Def Leppard Regret Being Lumped In With “Crap Metal Bands Of The ’80s”
Def Leppard Regret Being Lumped In With “Crap Metal Bands Of The ’80s”
February 12, 2014
Def Leppard have released a Deluxe Edition of their 1996 album ‘Slang’ containing the original 11 album tracks re-mastered and rare bonus tracks made up of demos, alternate versions and mixes with a series of new songs recorded during the time the band was creating the album.
“It was an essential album for Def Leppard,” guitarist Phil Collen recently told Billboard about ‘Slang’, whose sound was markedly more raw and stripped-back than multi-platinum predecessors such as ‘Pyromania’, ‘Hysteria’ and ‘Adrenalize’. “It was a drastic move, left-field for us. It was experimental. It went against the grain from what we normally were doing at the time. We felt like with ‘Adrenalize’ it started turning a little bit similar, so it was important to do something different at that point.”
Not everybody felt that way, of course. Though it debuted at #5 on the Billboard 200 (after #1 bows for 1987’s ‘Hysteria’ and 1992’s ‘Adrenalize’) and went gold, ‘Slang’ was Def Leppard’s slowest selling album in more than a decade, which Collen says was a source of great frustration.

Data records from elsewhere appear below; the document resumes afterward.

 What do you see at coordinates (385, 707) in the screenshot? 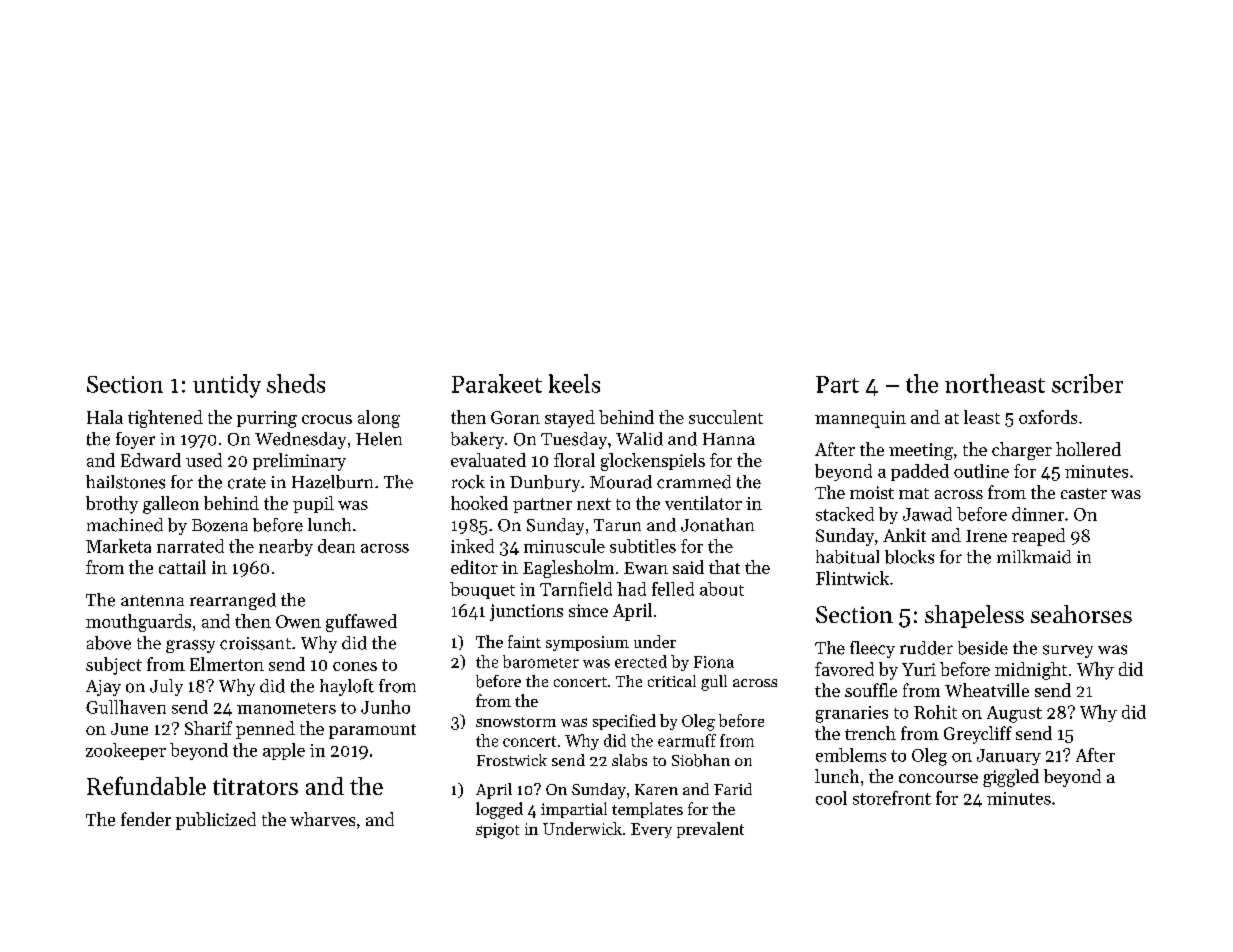
I see `Junho` at bounding box center [385, 707].
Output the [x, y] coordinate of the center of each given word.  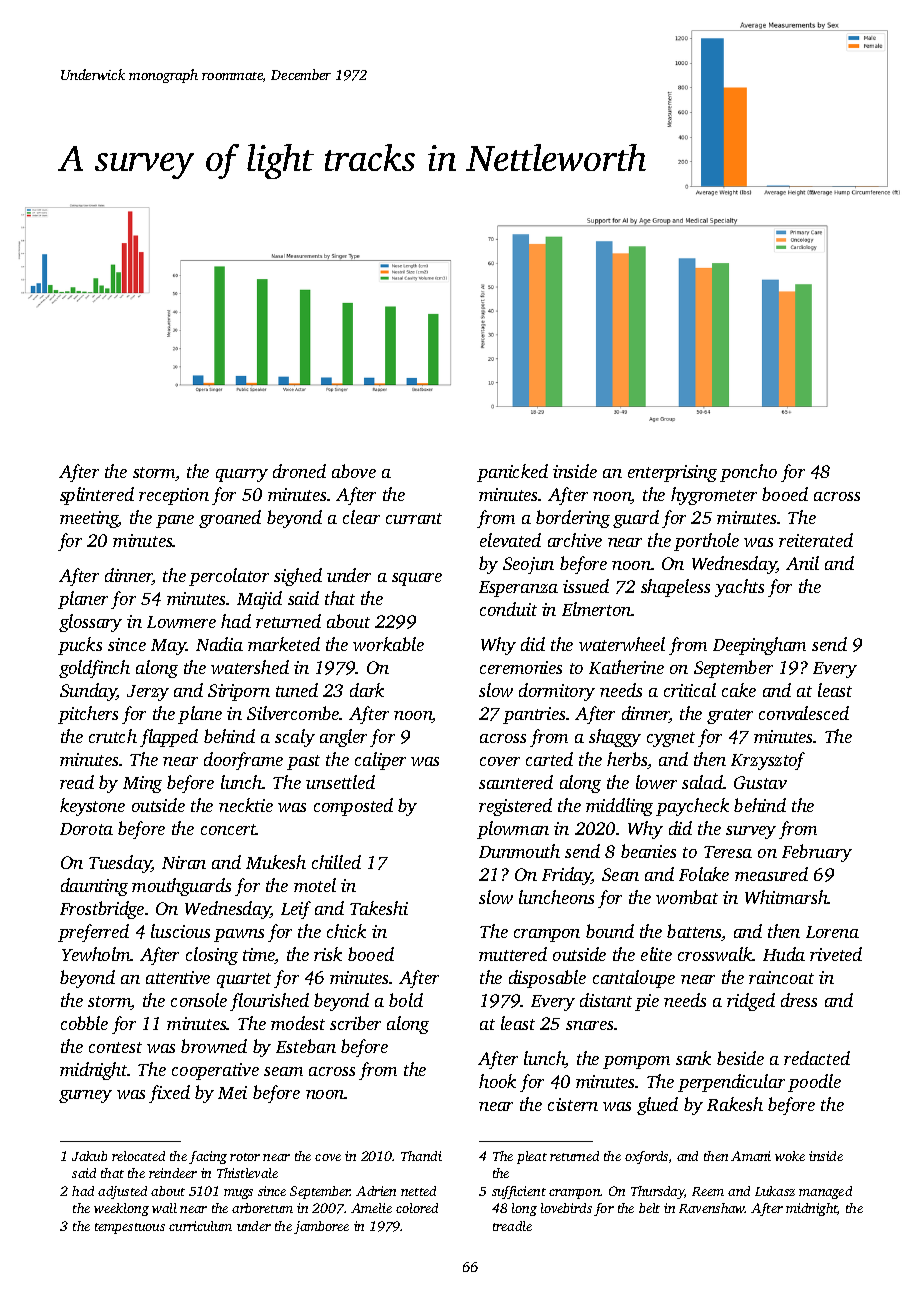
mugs [238, 1194]
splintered [97, 496]
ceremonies [521, 667]
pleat [532, 1157]
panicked [512, 473]
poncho [748, 473]
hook [497, 1081]
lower [656, 782]
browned [214, 1046]
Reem [708, 1191]
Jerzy [148, 693]
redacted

“Y’know, I think we could’ve put out ‘Sgt. Pepper’s’ or “Dark Side Of The Moon’ and I think it would have been the same because it was Def Leppard and we had gotten lumped in with all the crap metal bands of the ’80s that were kind of pale versions of us,” Collen explains. “Nirvana had come along and everything had changed. What was very interesting was people said they didn’t like it so much because it didn’t sound like us, but we set up in a villa in southern Spain and pretty much recorded live, so it was actually closer to the mark than the other albums where we didn’t play live and did the usual studio thing of putting one thing on at a time and building it from there.”
‘Slang’ marked the debut of former Dio guitarist Vivian Campbell — who replaced the late Steve Clarke and also wrote ‘Slang’s first single, “Work It Out” — and was the first Def Leppard album made without producer Mutt Lange since 1980’s ‘On Through The Night’.
“Anyone who isn’t a Def Leppard fan, you play it to them and they love it,” Collen notes. “They go, ‘Wow, this is really cool. Who is it?’ ‘It’s us,’ and they go, ‘Whoaaaa. This is really cool.’ But, yeah, no one really heard it. There’s the faithful few who absolutely love it and think it’s the best Def Leppard album of all time, but it’s a minority.”